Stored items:
☆ ☆ ☆ ☆

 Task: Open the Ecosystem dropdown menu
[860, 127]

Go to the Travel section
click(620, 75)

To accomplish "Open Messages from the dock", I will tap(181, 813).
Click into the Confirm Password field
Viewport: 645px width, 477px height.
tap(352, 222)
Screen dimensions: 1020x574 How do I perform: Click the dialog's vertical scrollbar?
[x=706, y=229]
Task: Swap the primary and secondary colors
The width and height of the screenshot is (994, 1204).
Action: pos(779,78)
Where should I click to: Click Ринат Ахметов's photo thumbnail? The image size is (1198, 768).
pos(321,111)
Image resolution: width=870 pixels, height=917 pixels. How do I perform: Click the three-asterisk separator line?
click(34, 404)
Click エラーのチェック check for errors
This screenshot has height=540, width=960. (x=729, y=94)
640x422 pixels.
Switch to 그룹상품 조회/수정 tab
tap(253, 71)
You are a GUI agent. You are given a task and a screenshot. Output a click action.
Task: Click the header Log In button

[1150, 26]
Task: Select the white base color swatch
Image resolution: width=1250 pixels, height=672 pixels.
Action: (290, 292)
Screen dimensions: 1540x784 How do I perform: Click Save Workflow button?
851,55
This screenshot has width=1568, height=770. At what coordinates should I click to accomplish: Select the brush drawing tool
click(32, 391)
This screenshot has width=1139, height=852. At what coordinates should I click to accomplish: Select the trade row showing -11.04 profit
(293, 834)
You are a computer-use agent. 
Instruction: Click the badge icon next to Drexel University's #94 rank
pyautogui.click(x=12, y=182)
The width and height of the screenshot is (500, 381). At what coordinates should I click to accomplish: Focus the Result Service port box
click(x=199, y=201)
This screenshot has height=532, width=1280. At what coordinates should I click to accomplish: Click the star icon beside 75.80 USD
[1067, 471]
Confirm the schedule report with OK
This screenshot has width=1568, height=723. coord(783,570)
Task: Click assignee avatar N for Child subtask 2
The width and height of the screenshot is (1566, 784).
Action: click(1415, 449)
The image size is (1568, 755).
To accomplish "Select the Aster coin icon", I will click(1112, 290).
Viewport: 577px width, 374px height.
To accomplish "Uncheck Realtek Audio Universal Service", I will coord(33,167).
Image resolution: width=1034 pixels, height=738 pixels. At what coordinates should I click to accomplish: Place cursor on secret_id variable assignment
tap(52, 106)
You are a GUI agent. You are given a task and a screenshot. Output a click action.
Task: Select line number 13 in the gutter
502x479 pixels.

☆ ☆ ☆ ☆

__Aim of the exercise__
The whole of the data is to be copied out word for word.

__Solution__
 Task: Open the Ecosystem dropdown menu
[860, 127]

Go to the Travel section
click(620, 75)

To accomplish "Open Messages from the dock", I will tap(181, 813).
Click into the Confirm Password field
Viewport: 645px width, 477px height.
tap(352, 222)
Screen dimensions: 1020x574 How do I perform: Click the dialog's vertical scrollbar?
[x=706, y=229]
Task: Swap the primary and secondary colors
The width and height of the screenshot is (994, 1204).
Action: pos(779,78)
Where should I click to: Click Ринат Ахметов's photo thumbnail? The image size is (1198, 768).
pos(321,111)
Image resolution: width=870 pixels, height=917 pixels. How do I perform: Click the three-asterisk separator line?
click(34, 404)
Click エラーのチェック check for errors
This screenshot has height=540, width=960. (x=729, y=94)
640x422 pixels.
Switch to 그룹상품 조회/수정 tab
tap(253, 71)
You are a GUI agent. You are given a task and a screenshot. Output a click action.
Task: Click the header Log In button

[1150, 26]
Task: Select the white base color swatch
Image resolution: width=1250 pixels, height=672 pixels.
Action: (290, 292)
Screen dimensions: 1540x784 How do I perform: Click Save Workflow button?
851,55
This screenshot has width=1568, height=770. At what coordinates should I click to accomplish: Select the brush drawing tool
click(32, 391)
This screenshot has width=1139, height=852. At what coordinates should I click to accomplish: Select the trade row showing -11.04 profit
(293, 834)
You are a computer-use agent. 
Instruction: Click the badge icon next to Drexel University's #94 rank
pyautogui.click(x=12, y=182)
The width and height of the screenshot is (500, 381). At what coordinates should I click to accomplish: Focus the Result Service port box
click(x=199, y=201)
This screenshot has height=532, width=1280. At what coordinates should I click to accomplish: Click the star icon beside 75.80 USD
[1067, 471]
Confirm the schedule report with OK
This screenshot has width=1568, height=723. coord(783,570)
Task: Click assignee avatar N for Child subtask 2
The width and height of the screenshot is (1566, 784).
Action: click(1415, 449)
The image size is (1568, 755).
To accomplish "Select the Aster coin icon", I will click(1112, 290).
Viewport: 577px width, 374px height.
To accomplish "Uncheck Realtek Audio Universal Service", I will coord(33,167).
Image resolution: width=1034 pixels, height=738 pixels. At what coordinates should I click to accomplish: Place cursor on secret_id variable assignment
tap(52, 106)
You are a GUI agent. You are given a task and a screenshot. Output a click action.
Task: Select line number 13 in the gutter
502x479 pixels.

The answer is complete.